═════ Page extract

DEV Community

James Lee
James Lee

Posted on

xDS Protocol Deep Dive: The Universal Control Plane API Behind Envoy and Istio

When we talk about Istio or Envoy, we often hear terms like "dynamic configuration" and "control plane push." But what exactly is the underlying protocol that makes all of this work? The answer is xDS.

In this article, I'll do a deep dive into the xDS protocol — what it is, how it works, and why it matters beyond just Service Mesh.


What is xDS?

xDS is a family of discovery service APIs that allow a data plane proxy (like Envoy) to dynamically fetch configuration from a management server — without any restart or file reload.

The "x" in xDS is a wildcard. It covers:

API Full Name Purpose
LDS Listener Discovery Service Dynamically manage listeners (ports)
RDS Route Discovery Service Dynamically manage routing rules
CDS Cluster Discovery Service Dynamically manage upstream clusters
EDS Endpoint Discovery Service Dynamically manage cluster endpoints
SDS Secret Discovery Service Dynamically manage TLS certificates

Key insight: xDS is not just for Service Mesh. gRPC also uses xDS for service discovery. It defines a universal, extensible control API for microservices — any configuration can be resolved through discovery.


The Four Core Resources in Envoy

Each xDS type corresponds to a specific resource type. The type is stored in the TypeUrl field of every DiscoveryRequest and DiscoveryResponse, in the format:

type.googleapis.com/<resource type>
Enter fullscreen mode Exit fullscreen mode

For example: type.googleapis.com/envoy.api.v2.Cluster means this is a CDS (Cluster) resource.

1. LDS — Listener Discovery Service

A Listener is a port that Envoy opens to accept incoming connections. It can be configured with L3/L4 filters.

{
  "name": "...",
  "address": "{...}",
  "filter_chains": [],
  "listener_filters": [],
  "traffic_direction": "...",
  "access_log": []
}
Enter fullscreen mode Exit fullscreen mode

2. RDS — Route Discovery Service

Routes act as the bridge between Listeners and Clusters. They define traffic distribution rules, virtual hosts, header manipulation, timeouts, and retries.

{
  "name": "...",
  "virtual_hosts": [],
  "response_headers_to_add": [],
  "request_headers_to_add": [],
  "validate_clusters": "{...}"
}
Enter fullscreen mode Exit fullscreen mode

3. CDS — Cluster Discovery Service

A Cluster is an abstraction of an upstream service. It includes load balancing policy, health checks, circuit breaker config, and TLS settings.

{
  "name": "...",
  "type": "...",
  "eds_cluster_config": "{...}",
  "lb_policy": "...",
  "health_checks": [],
  "circuit_breakers": "{...}",
  "outlier_detection": "{...}"
}
Enter fullscreen mode Exit fullscreen mode

4. EDS — Endpoint Discovery Service

EDS is the actual service discovery layer. It returns the live endpoints (IP + port) for a given cluster.

{
  "cluster_name": "...",
  "endpoints": [],
  "policy": "{...}"
}
Enter fullscreen mode Exit fullscreen mode

5. SDS — Secret Discovery Service

SDS enables dynamic TLS certificate rotation without restarting Envoy. In early Istio versions, certificate updates required a hot restart — SDS eliminated that entirely.

{
  "name": "...",
  "tls_certificate": "{...}",
  "validation_context": "{...}"

══════════
═════ Given data

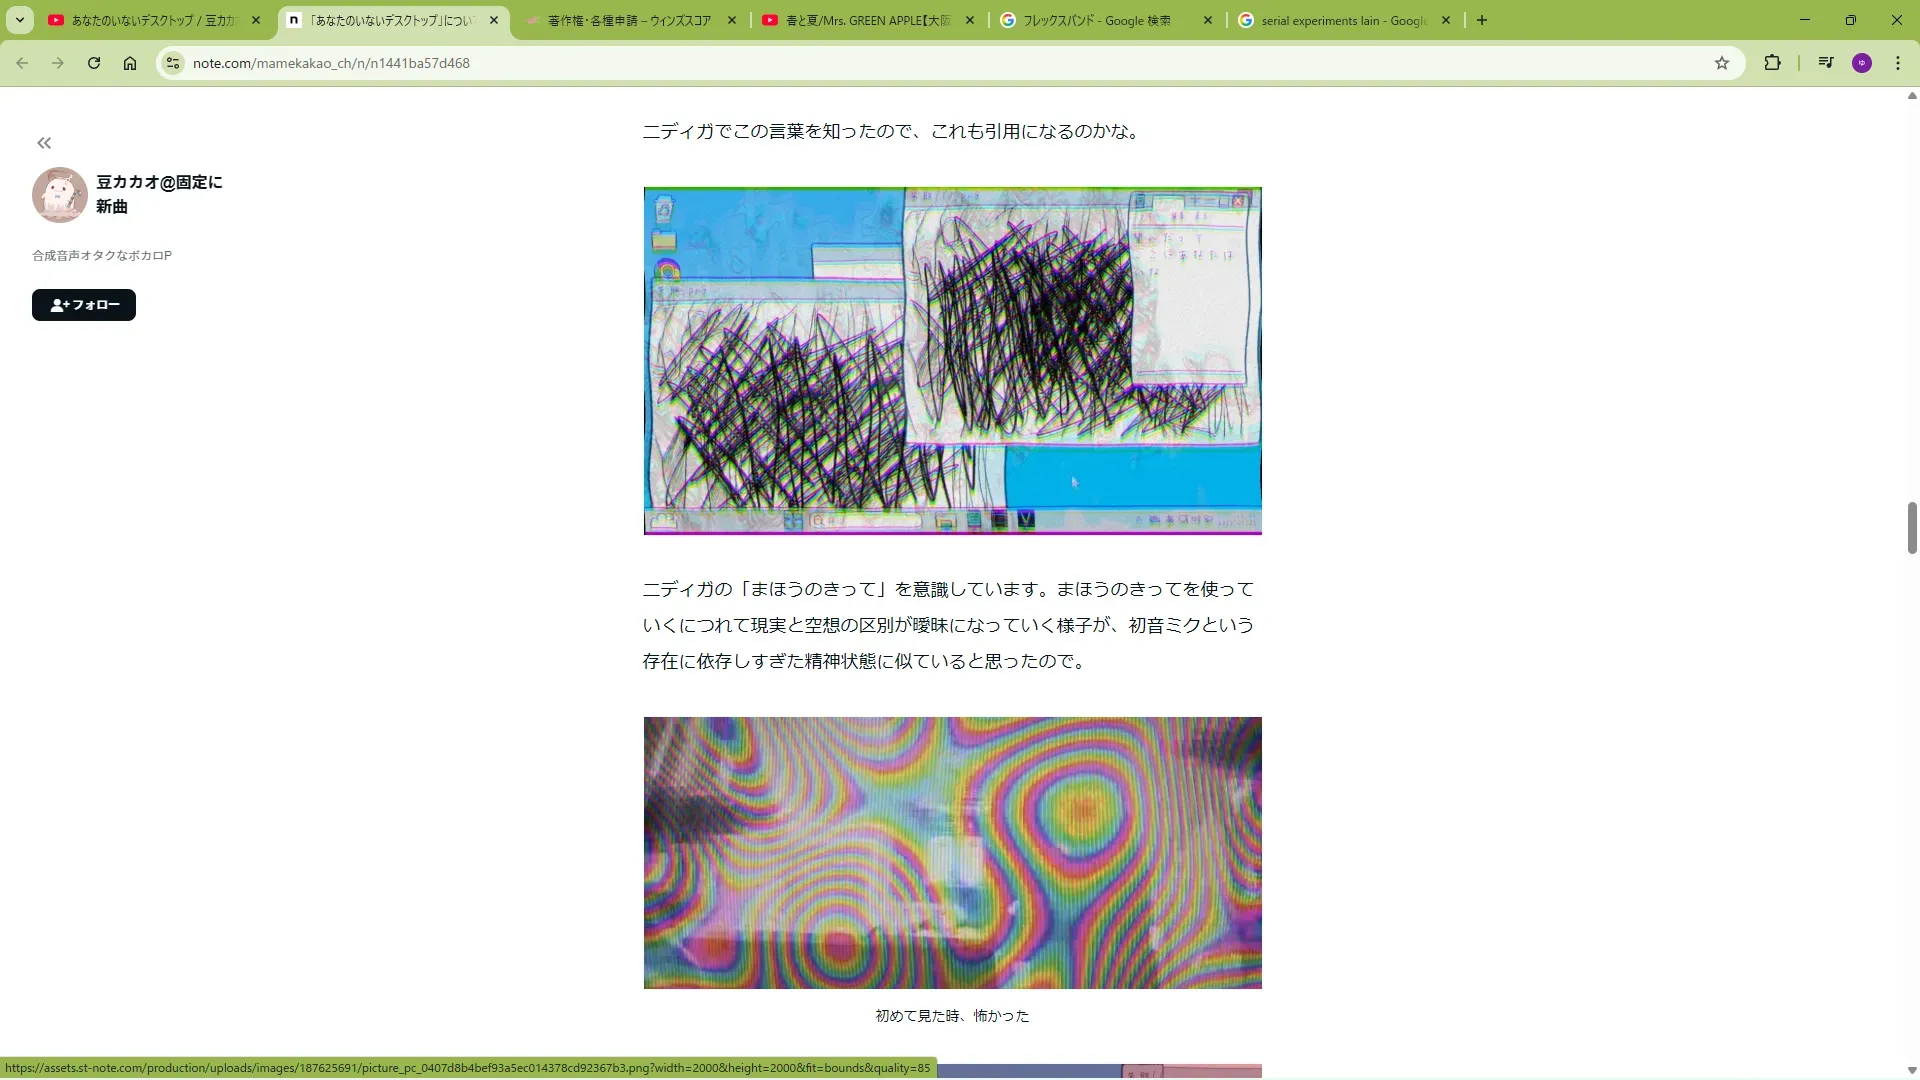Open a new tab with plus button
The width and height of the screenshot is (1920, 1080).
point(1481,20)
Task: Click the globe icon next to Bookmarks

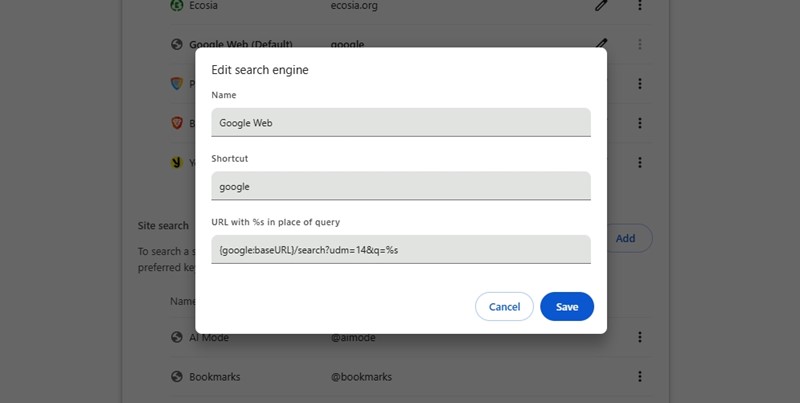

══════════

*To-do list*
A. Echo the passage in the xDS article that starts with "What is xDS?" and goes on through "resolved through discovery.".
B. In the xDS article, which discovery service APIs does the table list? Give each abbreviation with its full name.
C. Go on with the xDS protocol article from its last line.

*Exercise answers*
A.
What is xDS?

xDS is a family of discovery service APIs that allow a data plane proxy (like Envoy) to dynamically fetch configuration from a management server — without any restart or file reload.

The "x" in xDS is a wildcard. It covers:

API Full Name Purpose
LDS Listener Discovery Service Dynamically manage listeners (ports)
RDS Route Discovery Service Dynamically manage routing rules
CDS Cluster Discovery Service Dynamically manage upstream clusters
EDS Endpoint Discovery Service Dynamically manage cluster endpoints
SDS Secret Discovery Service Dynamically manage TLS certificates

Key insight: xDS is not just for Service Mesh. gRPC also uses xDS for service discovery. It defines a universal, extensible control API for microservices — any configuration can be resolved through discovery.

B.
LDS: Listener Discovery Service
RDS: Route Discovery Service
CDS: Cluster Discovery Service
EDS: Endpoint Discovery Service
SDS: Secret Discovery Service

C.
}
Enter fullscreen mode Exit fullscreen mode

How xDS Works: gRPC Streaming Subscription

Early xDS used REST/JSON polling. Starting from v2, it switched to gRPC bidirectional streaming, which provides:

  • Lower latency for config updates
  • Better performance under high churn
  • Native support for ACK/NACK flow control

Request Flow for a Typical HTTP Route

The API request order follows the dependency chain:

LDS → RDS → CDS → EDS
Enter fullscreen mode Exit fullscreen mode
  1. Envoy fetches Listeners (LDS) to know which ports to open
  2. From the Listener config, it gets the Route name → fetches Routes (RDS)
  3. Routes reference Clusters → fetches Clusters (CDS)
  4. Clusters need live Endpoints → fetches Endpoints (EDS)

Full Subscription vs. Delta (Incremental) Subscription

Mode Behavior
Full (SotW) Management server returns all subscribed resources on every update
Delta (Incremental) Only changed resources are sent — much more efficient at scale

xDS Protocol Deep Dive

Request Message Example

version_info: ""          # empty = first request
node:
  id: envoy               # unique node identifier (e.g. hostname)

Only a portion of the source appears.